Elle est mesurée par un millivoltmètre grâce à deux électrodes de calomel reliées aux deux demi-chambres par deux ponts d’agar saturés en KCl baignant dans les compartiments muqueux et séreux opposés. La différence de potentiel (ddp) spontanée tissulaire est annulée en fermant le circuit à l’aide d’électrodes en argent connectés à un microampèremètre et reliées aux demi-chambres par deux autres ponts d’agar. On mesure ainsi un courant de court-circuit (Icc) exprimé en microampères par unité de surface intestinale exposée.
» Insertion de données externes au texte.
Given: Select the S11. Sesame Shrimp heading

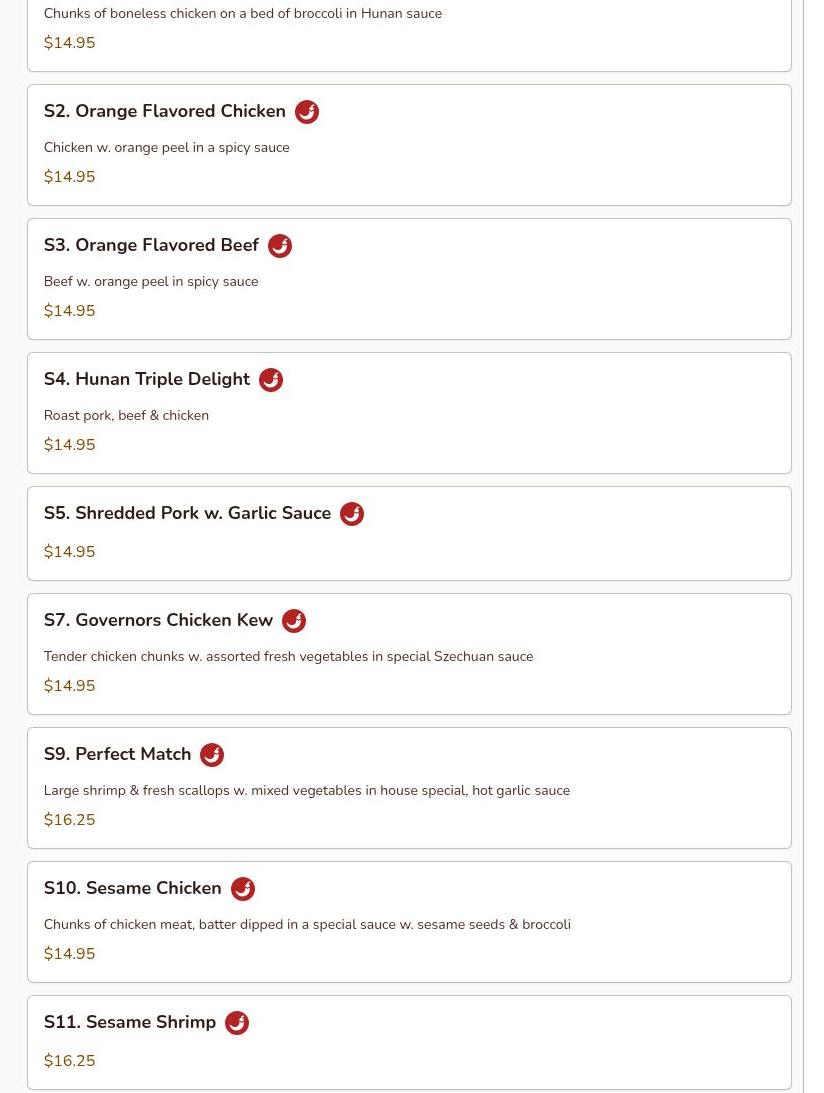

La chambre d’Ussing permet d’évaluer l’intégrité physicochimique du segment intestinal analysé, car, dans un tel système in vitro, on peut appliquer à l’épithélium intestinal la loi d’Ohm.

 Le flux:

Le passage intestinal des électrolytes est quantifié en termes de flux (J) qui est exprimé en quantité de substance transportée par unité de surface intestinale exposée et par unité de temps.

J = (Q / t.A)

Où :

J = le flux exprimé en quantité de substance transportée par unité de surface intestinale

exposée et par unité de temps.

Q = la différence des quantités de la substance à étudier en un intervalle de temps t = l’intervalle de temps

A = la surface intestinale exposée

Après installation du système, un temps de stabilisation variable selon le tissu est nécessaire pour que le flux devienne constant.

Dans la pratique, le flux unidirectionnel (muqueux-séreux : Jims, ou séreux-muqueux : Jism) d’un ion ou d’une molécule (i), c’est-à-dire la quantité de produit (i) en nanomoles passée à travers la membrane de 1 cm2 de surface en une heure, est déterminé en dosant le perméant dans le compartiment receveur à intervalles réguliers de temps (t2 – t1) selon la formule suivante :

Ji ms = [(Qt2 – Qt1) / (A x (t2 – t1)]

= (∆Q / ∆t) x 1/A

D’où :

Ji ms = flux unidirectionnel muqueux-séreux

Qt2 = quantité de i dans le compartiment récepteur au temps t2 Qt1 = quantité de i dans le compartiment récepteur au temps t1

A = surface du tissu exposé au passage du produit en cm2 t1 = temps de départ de la mesure du flux en heure

t2 = temps de fin de la mesure du flux en heure. Il est exprimé :

– pour un soluté en mM/cm 2/h ;

– pour un ion en μA/cm 2/h ou en μEq/cm2

Le flux est fonction de la concentration du produit (i) dans le compartiment donneur. Pour comparer les capacités de passage entre des molécules, il faut s’affranchir de la valeur de la concentration (C) en calculant la perméabilité. Certains auteurs l’expriment en termes de perméabilité apparente (Papp), car un tissu (ou même une monocouche cellulaire) ne peut être assimilé à une membrane idéale dont la structure serait invariable dans le temps et dans l’espace.

 La perméabilité apparente :

Le coefficient de perméabilité apparente (Papp) qui illustre la capacité de la molécule à passer au travers de la membrane cellulaire.

Elle est évaluée à partir du flux mesuré à l’état stationnaire, et est exprimée en centimètres par seconde (cm/s-1).

On peut écrire : Papp = Ji/C. Papp = (ΔQ/Δt) x 1/A.C

Où : Papp = perméabilité apparente en centimètres par seconde (cm/s).

ΔQ/Δt (mM/s) = est la vitesse de passage de la molécule vers le compartiment

basolatéral.

C = concentration initiale de la molécule dans le compartiment apical en nanomoles/cm (mM/cm3).

Ji = flux mesuré en nanomoles/cm 2/h. A = surface exposée du tissu en cm2.